Eliza quase saltou da cadeira quando Ryota segurou suas bochechas vermelhas. A curandeira afastou a garota com um aceno, que ria.

— P-Pare com isso, p-por favor!

— Foi mal, foi mal. É que você é tão fácil de ler…

— Isso n-não me deixa nada f-feliz!

Pelo que pareceu alguns minutos, elas começaram a comer em silêncio com Eliza fazendo bico para Ryota. No entanto, quando olhou para o relógio de parede, sua expressão se suavizou e ela logo se colocou de pé, levando o prato e xícara sujos para a pia.

— O que foi?

— Me desculpe, Ryota, mas é que preciso recepcionar a senhorita Fuyuki hoje. 

Ah. É verdade. O Debute… 

Por um instante, a conversa com o homem do dia anterior saltitou na mente de Ryota. Queria perguntar a respeito de um certo assunto à curandeira, mas pela forma que desastradamente tentava arrumar suas coisas, ela logo percebeu que só iria atrasá-la ainda mais com aquilo.
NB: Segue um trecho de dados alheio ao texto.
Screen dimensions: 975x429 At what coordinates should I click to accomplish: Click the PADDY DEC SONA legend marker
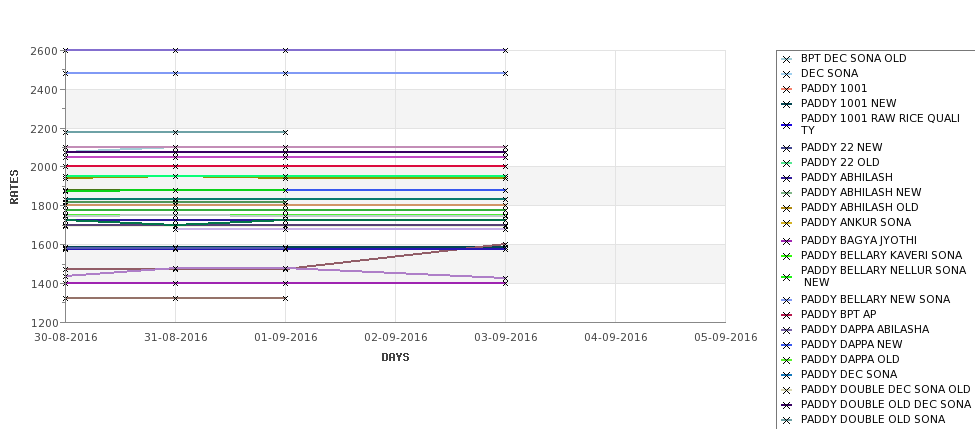787,375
— E-Então… Provavelmente só nos veremos novamente após o Debute, está bem? Até lá, por favor-

— “Não ande para longe, não siga estranhos ou tome qualquer decisão sem me contatar”. Eu sei, eu sei. Pode ficar tranquila, não farei nada.

— Dizer isso e “faça o que quiser” daria no mesmo… 

Eliza assim suspirou como último diálogo entre elas antes da curandeira disparar apartamento afora em direção ao seu trabalho. 

E Ryota, que ficou responsável por limpar a sujeira, respirou fundo, decidida.

Muito bem então. Debute, lá vamos nós.